(Stored data)
· · · · · · ·
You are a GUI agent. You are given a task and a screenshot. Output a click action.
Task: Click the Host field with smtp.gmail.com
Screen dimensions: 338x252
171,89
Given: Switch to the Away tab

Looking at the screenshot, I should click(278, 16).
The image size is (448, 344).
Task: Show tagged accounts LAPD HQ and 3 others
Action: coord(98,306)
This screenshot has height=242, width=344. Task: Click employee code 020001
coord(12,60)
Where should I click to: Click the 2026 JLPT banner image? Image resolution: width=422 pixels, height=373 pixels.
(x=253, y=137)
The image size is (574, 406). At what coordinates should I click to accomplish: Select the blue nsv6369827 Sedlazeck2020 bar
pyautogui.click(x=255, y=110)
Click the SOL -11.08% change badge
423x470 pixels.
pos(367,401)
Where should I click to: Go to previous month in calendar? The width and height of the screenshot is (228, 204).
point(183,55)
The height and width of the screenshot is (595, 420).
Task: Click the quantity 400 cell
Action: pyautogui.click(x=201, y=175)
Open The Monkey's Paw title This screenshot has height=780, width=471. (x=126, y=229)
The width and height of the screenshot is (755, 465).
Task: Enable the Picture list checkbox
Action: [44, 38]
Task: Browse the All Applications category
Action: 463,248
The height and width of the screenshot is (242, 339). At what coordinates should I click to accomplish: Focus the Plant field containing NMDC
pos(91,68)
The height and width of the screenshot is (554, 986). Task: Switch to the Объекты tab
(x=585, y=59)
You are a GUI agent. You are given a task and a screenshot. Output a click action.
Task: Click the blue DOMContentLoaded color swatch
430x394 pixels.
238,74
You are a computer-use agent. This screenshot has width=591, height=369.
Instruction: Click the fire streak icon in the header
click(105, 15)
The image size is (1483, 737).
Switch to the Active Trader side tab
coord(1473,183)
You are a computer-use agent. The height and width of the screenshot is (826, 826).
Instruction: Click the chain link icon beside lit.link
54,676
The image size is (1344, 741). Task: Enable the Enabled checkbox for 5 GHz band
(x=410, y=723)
· · · · · · ·
--- WORK INSTRUCTIONS ---
From the line holding "The image size is (574, 406)." through the last line above, reproduce each line exactly and add nothing.

--- TASK OUTPUT ---
The image size is (574, 406). At what coordinates should I click to accomplish: Select the blue nsv6369827 Sedlazeck2020 bar
pyautogui.click(x=255, y=110)
Click the SOL -11.08% change badge
423x470 pixels.
pos(367,401)
Where should I click to: Go to previous month in calendar? The width and height of the screenshot is (228, 204).
point(183,55)
The height and width of the screenshot is (595, 420).
Task: Click the quantity 400 cell
Action: pyautogui.click(x=201, y=175)
Open The Monkey's Paw title This screenshot has height=780, width=471. (x=126, y=229)
The width and height of the screenshot is (755, 465).
Task: Enable the Picture list checkbox
Action: [44, 38]
Task: Browse the All Applications category
Action: 463,248
The height and width of the screenshot is (242, 339). At what coordinates should I click to accomplish: Focus the Plant field containing NMDC
pos(91,68)
The height and width of the screenshot is (554, 986). Task: Switch to the Объекты tab
(x=585, y=59)
You are a GUI agent. You are given a task and a screenshot. Output a click action.
Task: Click the blue DOMContentLoaded color swatch
430x394 pixels.
238,74
You are a computer-use agent. This screenshot has width=591, height=369.
Instruction: Click the fire streak icon in the header
click(105, 15)
The image size is (1483, 737).
Switch to the Active Trader side tab
coord(1473,183)
You are a computer-use agent. The height and width of the screenshot is (826, 826).
Instruction: Click the chain link icon beside lit.link
54,676
The image size is (1344, 741). Task: Enable the Enabled checkbox for 5 GHz band
(x=410, y=723)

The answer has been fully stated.